* **PASSAGE PROVIDED**
This may be hard to believe but the type of drive also has an influence on the sound
As an exception to my normal policy, in this article I will be publishing impressions from readers of this site as the main content in cursive font. Given my experience with computer audio thus far, I’m inclined to agree to all that is said. My own comment is in normal text.
There is a LOT of talk from the boys at Computer Audiophile about the superiority of the SSD over HDD for sound quality.
Well, there is NO doubt that the (Macintosh) G5 tower I have sounds fuller, more relaxed and with much greater sound stage width and depth compared to my Intel Mac Mini which sounded forward and very fatiguing. Both using Tiger, both using VLC as the player and both using a HiFace into my Purcell etc. I don’t know why, but the G5 sounds more correct, and that also matches up with your views on desktop vs laptop. BUT, with similar expectations (lower grain, etc) I carbon copied my G5’s HDD onto SSD and ran the G5 from the SSD but now my sound is thin, lean, no warmth, no body, but I have to say at least the treble is a tiny little bit better in that it seems to have a slight layer of hash removed. Booting back up from the HDD my warm mids and vocals have returned, stage depth, body etc and in actual fact, the treble has rolled off ever so slightly in a most pleasant (van den hul carbon cable?!) type of way.

* **WORK TO BE COMPLETED**
Summarize the passage on drive type and sound in two sentences. The rows that follow this passage are separate material and are unrelated to it.

* **RAW RECORDS**
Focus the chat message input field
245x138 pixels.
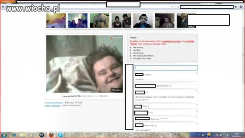point(166,68)
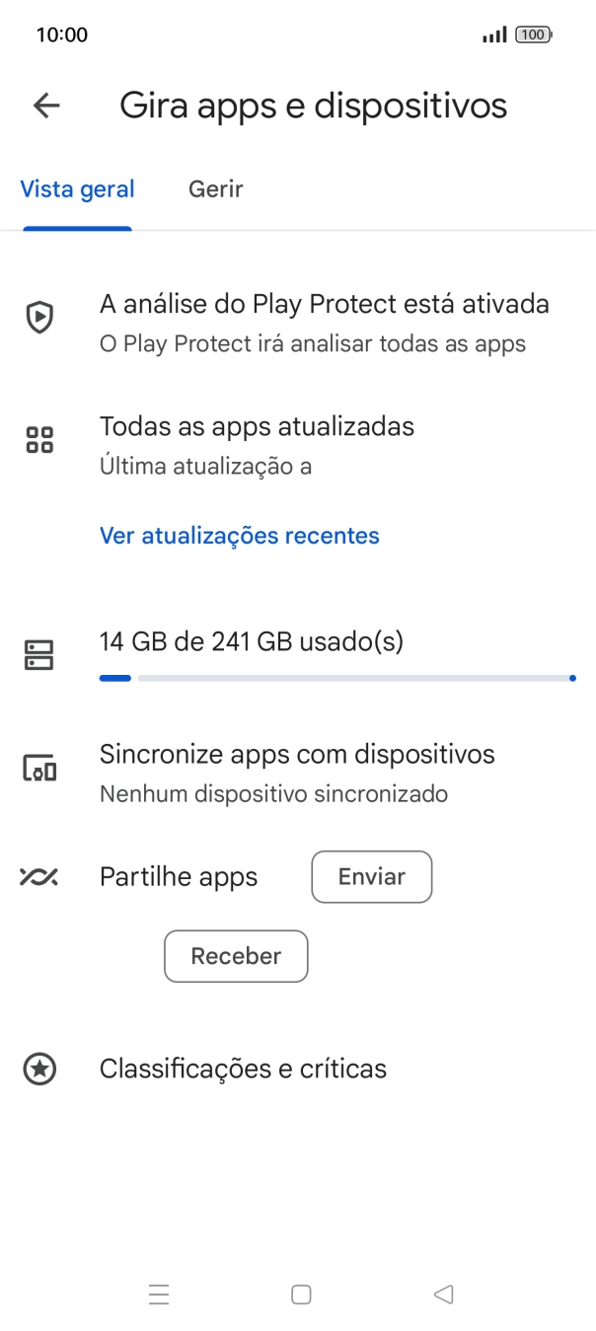Image resolution: width=596 pixels, height=1331 pixels.
Task: Select the Vista geral tab
Action: click(78, 188)
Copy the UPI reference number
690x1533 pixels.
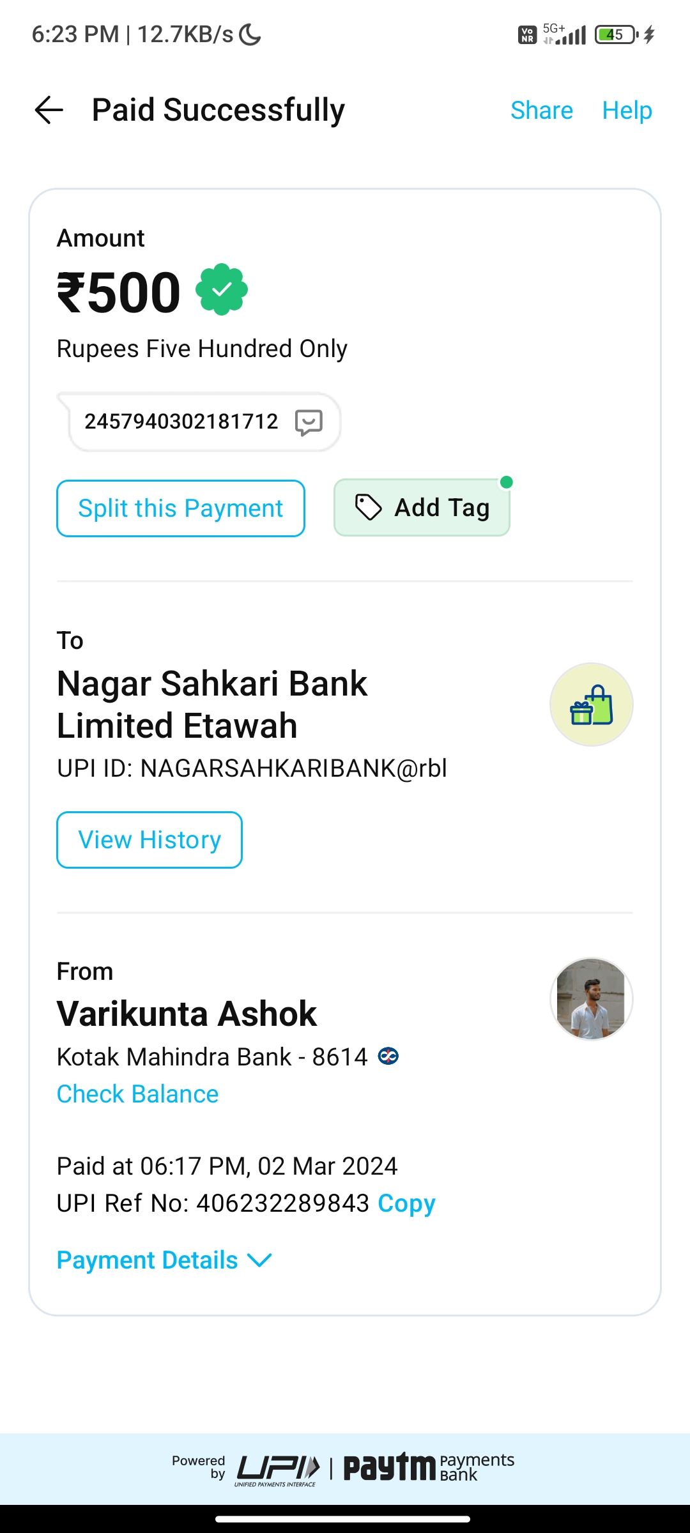[x=406, y=1203]
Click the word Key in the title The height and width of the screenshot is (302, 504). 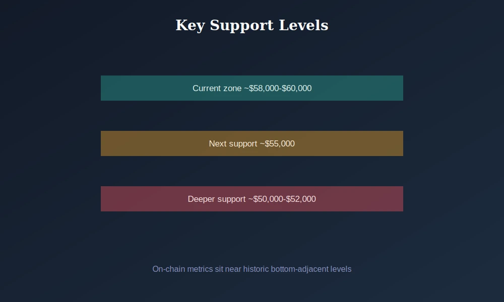coord(190,26)
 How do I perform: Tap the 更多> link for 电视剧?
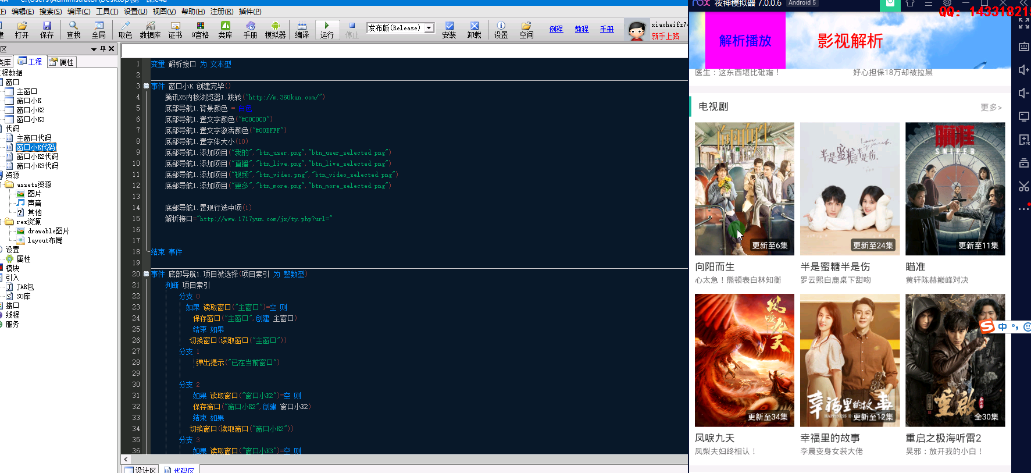coord(991,107)
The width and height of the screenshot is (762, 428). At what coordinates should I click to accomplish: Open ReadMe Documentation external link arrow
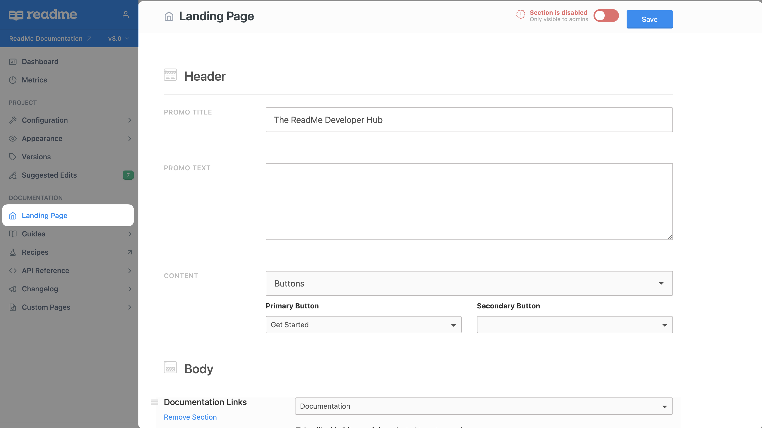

* **FINAL RESULT**
The passage holds that the type of drive influences sound and presents a reader's impressions, beginning with the observation that there is much talk at Computer Audiophile about the superiority of the SSD over the HDD for sound quality. The reader reports that running a G5 tower from an SSD copy of its HDD made the sound thin and lean, with only slightly better treble, while booting back from the HDD restored warm mids and vocals, stage depth and body.